Accepting Comment Spam
July 13th, 2007 · by David Bradley
In the past, you have focused on avoiding comment spam on your blog using tools like Bad Behavior and Akismet. These coupled with wary moderation allow you to stave off the cr*p flood of phentermine, tramadol, lager breast, and bigger member spams that hit your comment queue in a regular tsunami of spams. However, times change, now a newish company Buy Blog Comments is offering to add comment spam professionally to blogs across the globe, for a fee. Several blogs such as ProBlogger (who describes it as sick) and PureBlogging have come down hard on the idea. The company claims that multiple placed spam comments (it costs just $19.99 for 100 apparently) will somehow boost the SERPs (search engine results pages) of the sites to which the spam comment links.
I’ve never understood the point of comment spam, at least as far as SEO (search engine optimization) goes.After all, Google basically ignores links on pages that are below about PR4, so a comment on a typical blog post is worthless in terms of draining PR juice from a site. Okay, there is a vague possibility that eventually the spammed blog will gain some pagerank for individual posts, but there are millions of blogs out there it is just so unlikely that a random workaday blog is going to rank highly for anything.
In contrast, multiple comments on a site like Significant Figures that runs the Top Commentators Plugin will allow a dedicated commenter to get their link right on to the blog homepage (which is a PR5). Now, if you were unethical that plugin would be the way to go to game sites like this. Of course, Akismet and a wary and sharp-eyed moderator will see right through the cr*p-flood, anyway.
Actually, there is a flip side to all of this. If those guys are being paid to spam, then presumably they are going to use their brains and actually read an item, if so, then they might actually add an original thought to a post, stimulate further discussion, and make many blogs more dynamic as a result. It could turn out to be a good thing for the blogosphere. The price paid will be the inclusion of a worthless text link to some spurious site that you as moderator could edit out anyway!


















8 responses so far ↓
I guess we will just have to wait and see the “quality” of these paid comments. I just don’t see anyway they could be anything other than the general, non-specific, “Hey great post. I completely agree.” type of comment. In my opinion, that doesn’t doesn’t add to the discussion.

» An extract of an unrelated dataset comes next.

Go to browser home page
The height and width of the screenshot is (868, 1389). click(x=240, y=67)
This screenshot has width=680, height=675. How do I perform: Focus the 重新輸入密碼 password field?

At just 10 cents a comment, it’s not going to be rocket scientists making these comments.
My bad… that should have been 20 cents a comment.
20 cents…indeed
Funny you should mention those complimentary, as opposed to complementary, comments, I’ve got a post about that very subject on Monday. Watch this space…
The only thing I can think of is that comments do get indexed so there may be some benefit there. I’ve gotten google search traffic on my site as a result of reader comments so I suppose there may be some small effect.
Personally, I hope Google and other search engines will step in quickly and bury results for Buy Blog Comments. They’ve already taken action against Text Link Ads which is a far more legitimate organization so why not obvious spammers?
Comments may be indexed but that doesn’t mean they pass on pagerank and if they have zero pagerank anyway then there’s nothing to pass on. SEO is not, as you know, about getting traffic from random sites, it’s about boosting rank in the SERPs
That last point is a good point; while the spammer is there, they might as well as write something original.
After all, they must have taken the the time to select the ‘blog as being appropriate in first place, right?
Additionally, I can’t see how this will run smooth with the search engines, since they’re on the look-out for duplicate content anyway.
So there’s a fair-to-good chance they’ve got their filters set to stun on comments, too.
But listen to us! Trying to apply common sense to a practice that exists only to extort and exploit…
Like ye said t’other day.
“they’ll do owt bar werk”
I couldn’t possibly claim ownership of that particular pearl of wisdom.